Goal of the exercise:
The answer is the number of lines in the data that contain the word "button"; give it alone.
=== Section Start ===
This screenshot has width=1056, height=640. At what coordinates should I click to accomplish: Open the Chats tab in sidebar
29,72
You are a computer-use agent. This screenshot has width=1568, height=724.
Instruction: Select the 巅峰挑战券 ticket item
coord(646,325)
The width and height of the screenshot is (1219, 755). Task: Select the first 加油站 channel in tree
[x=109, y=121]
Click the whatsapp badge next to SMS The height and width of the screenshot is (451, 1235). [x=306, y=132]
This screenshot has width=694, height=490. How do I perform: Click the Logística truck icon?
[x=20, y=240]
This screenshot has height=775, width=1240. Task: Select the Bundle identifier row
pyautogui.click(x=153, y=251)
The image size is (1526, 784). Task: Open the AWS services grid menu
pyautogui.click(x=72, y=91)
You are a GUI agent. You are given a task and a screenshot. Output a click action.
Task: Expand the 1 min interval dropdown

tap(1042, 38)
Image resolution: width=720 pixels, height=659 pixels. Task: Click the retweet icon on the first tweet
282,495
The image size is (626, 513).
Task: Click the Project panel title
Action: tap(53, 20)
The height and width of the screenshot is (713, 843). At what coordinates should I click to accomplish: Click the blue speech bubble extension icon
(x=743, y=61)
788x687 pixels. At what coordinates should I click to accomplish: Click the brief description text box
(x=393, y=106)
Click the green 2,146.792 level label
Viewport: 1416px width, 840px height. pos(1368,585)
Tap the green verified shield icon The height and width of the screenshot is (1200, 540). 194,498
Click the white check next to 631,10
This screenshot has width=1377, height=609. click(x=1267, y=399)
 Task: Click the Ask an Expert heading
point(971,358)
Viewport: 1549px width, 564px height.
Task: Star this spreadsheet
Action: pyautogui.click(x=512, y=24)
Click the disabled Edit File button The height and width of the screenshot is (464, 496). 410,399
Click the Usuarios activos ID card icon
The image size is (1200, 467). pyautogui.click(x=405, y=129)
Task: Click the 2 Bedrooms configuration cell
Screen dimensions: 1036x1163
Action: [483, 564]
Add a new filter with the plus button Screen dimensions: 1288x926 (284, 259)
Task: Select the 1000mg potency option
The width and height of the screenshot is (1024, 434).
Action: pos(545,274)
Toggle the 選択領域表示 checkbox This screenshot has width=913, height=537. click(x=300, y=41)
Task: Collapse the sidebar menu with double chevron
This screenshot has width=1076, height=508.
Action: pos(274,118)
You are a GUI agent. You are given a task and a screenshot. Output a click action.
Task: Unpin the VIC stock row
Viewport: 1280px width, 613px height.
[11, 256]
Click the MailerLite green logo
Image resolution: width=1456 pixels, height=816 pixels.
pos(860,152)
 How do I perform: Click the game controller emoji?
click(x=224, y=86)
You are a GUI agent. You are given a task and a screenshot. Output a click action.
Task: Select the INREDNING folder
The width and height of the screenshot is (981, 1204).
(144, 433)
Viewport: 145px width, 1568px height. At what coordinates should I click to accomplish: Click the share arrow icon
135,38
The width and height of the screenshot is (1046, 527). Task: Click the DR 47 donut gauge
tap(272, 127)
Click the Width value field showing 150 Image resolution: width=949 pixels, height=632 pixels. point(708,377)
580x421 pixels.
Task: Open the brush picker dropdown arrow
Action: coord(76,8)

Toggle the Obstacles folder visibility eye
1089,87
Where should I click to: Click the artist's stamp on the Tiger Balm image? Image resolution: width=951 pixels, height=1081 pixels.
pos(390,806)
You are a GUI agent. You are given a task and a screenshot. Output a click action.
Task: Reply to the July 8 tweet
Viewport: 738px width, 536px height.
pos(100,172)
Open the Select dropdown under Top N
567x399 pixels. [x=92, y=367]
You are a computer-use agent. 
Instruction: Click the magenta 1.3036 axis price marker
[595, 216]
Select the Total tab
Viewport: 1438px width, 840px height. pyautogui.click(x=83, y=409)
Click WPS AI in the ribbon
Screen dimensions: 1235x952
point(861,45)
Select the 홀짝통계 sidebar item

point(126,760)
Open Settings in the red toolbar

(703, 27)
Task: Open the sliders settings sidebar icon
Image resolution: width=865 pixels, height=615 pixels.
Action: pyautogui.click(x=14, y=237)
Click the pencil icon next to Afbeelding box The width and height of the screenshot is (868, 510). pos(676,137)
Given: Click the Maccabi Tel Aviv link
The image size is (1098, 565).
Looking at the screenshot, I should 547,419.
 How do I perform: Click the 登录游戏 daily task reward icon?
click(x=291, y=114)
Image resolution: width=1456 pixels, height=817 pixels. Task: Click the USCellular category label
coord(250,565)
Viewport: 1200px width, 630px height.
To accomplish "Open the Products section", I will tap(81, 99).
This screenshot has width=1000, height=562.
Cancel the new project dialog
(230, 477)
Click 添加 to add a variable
=== Section End ===
Response:
2